Téhéran a accéléré ses activités et ses essais de missiles après la conclusion de l'accord nucléaire initial en 2015. S’appuyant sur des renseignements détaillés obtenus de sources internes auprès des responsables religieux en Iran – en particulier des rapports internes obtenus du ministère de la Défense et du Corps des gardiens de la révolution islamique (CGRI) par le Conseil national de la résistance iranienne –, le Guide suprême Ali Khamenei a chargé la Force aérospatiale du CGRI d'exécuter cette mission. Le groupe d'opposition a vérifié les emplacements de 42 centres concernés par la production, les essais et le lancement de missiles par le CGRI. Quinze de ces sites faisaient partie du réseau de fabrication de missiles du régime, notamment plusieurs usines liées à un groupe du secteur des missiles. «La Force aérospatiale du CGRI est responsable du programme de missiles du régime, et l’envergure du programme est beaucoup plus étendue que l’on ne supposait auparavant», a affirmé Alireza Jafarzadeh, du Conseil national de la résistance iranienne (CNRI).

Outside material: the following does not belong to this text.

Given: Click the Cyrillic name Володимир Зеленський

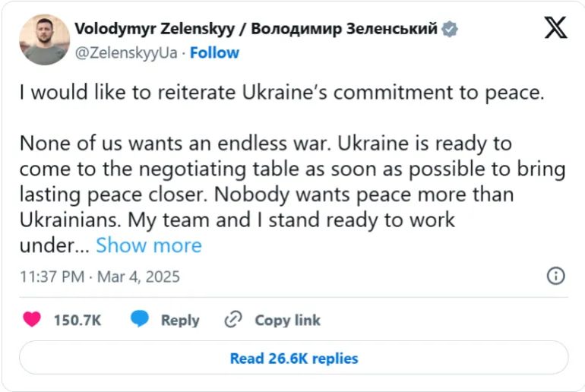Looking at the screenshot, I should (343, 29).
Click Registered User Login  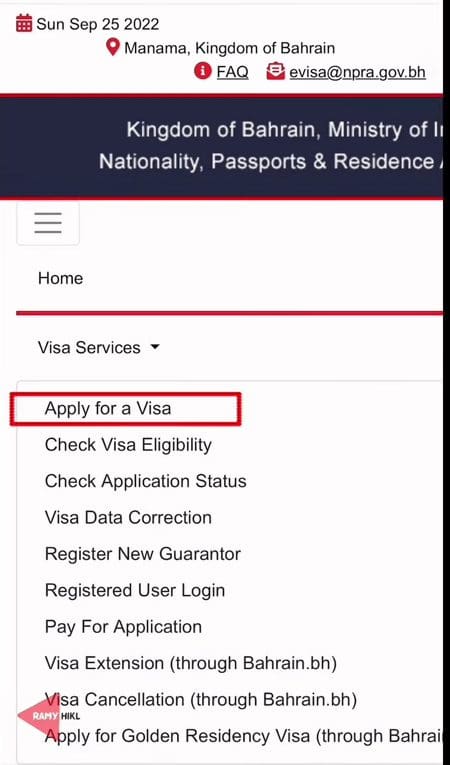tap(135, 590)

Cependant, à l’époque, le Conseil de sécurité de l'ONU n'avait pas tenu compte des avancées de l'Iran en matière de missiles balistiques, même si l'accord sur le nucléaire stipulait que l'Iran ne devrait pas entreprendre de telles activités «jusqu'à huit ans après la date de l'adoption du PAGC, ou jusqu'à la date de la soumission d’un rapport par l'Agence internationale de l'énergie atomique (AIEA) confirmant la conclusion générale, dépendamment de ce qui se produit en premier».
Il convient de noter que la capacité de l’Iran en matière de missiles balistiques constitue l'un des piliers les plus fondamentaux de la politique de sécurité nationale de Téhéran. Outre la gestion du programme nucléaire du pays et le soutien de ses représentants, le troisième programme le plus important du CGRI est celui des missiles balistiques. En effet, Téhéran possède le plus vaste programme de missiles balistiques au Moyen-Orient, sachant qu’aucun pays autre que l'Iran n'a acquis de missiles balistiques à longue portée, avant de se doter de l'arme nucléaire.

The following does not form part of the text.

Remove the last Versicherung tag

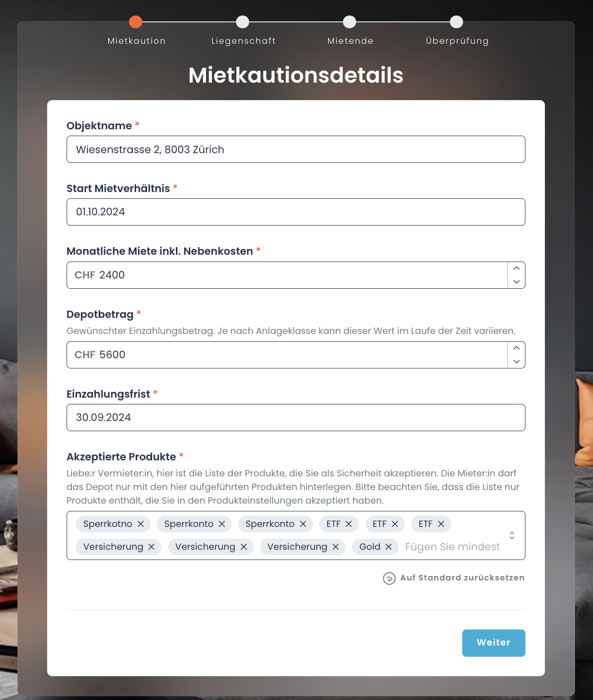(x=335, y=547)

Le deuxième avantage d'un nouvel accord sur le nucléaire est qu'il enlèverait la pression financière sur le régime iranien, car les sanctions sur les secteurs énergétique, financier et maritime de la République islamique seront levées. Les difficultés économiques de Téhéran ont commencé après l'échec de l'accord sur le nucléaire sous l'administration Trump. Le régime est actuellement confronté à l'un des pires déficits budgétaires de ses quatre décennies d'histoire. Ce déficit a accru l'inflation et dévalué davantage la monnaie iranienne.

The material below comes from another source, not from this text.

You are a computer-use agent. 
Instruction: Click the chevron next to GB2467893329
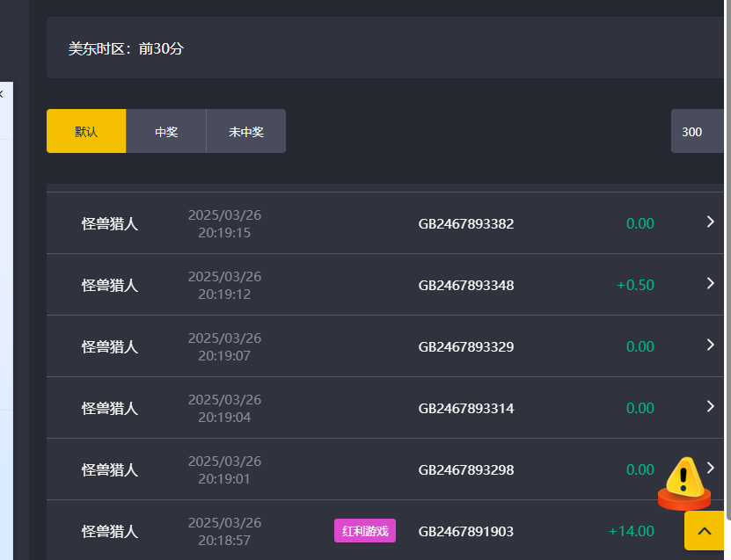pos(710,345)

Avec la renégociation d’un accord sur le nucléaire, Téhéran serait en mesure de tirer pleinement parti de ses abondantes ressources naturelles. L’Iran possède les deuxièmes plus grandes réserves de gaz naturel au monde et les quatrièmes plus grandes réserves prouvées de pétrole brut, la vente de ces ressources représentant plus de 80% de ses revenus à l’exportation.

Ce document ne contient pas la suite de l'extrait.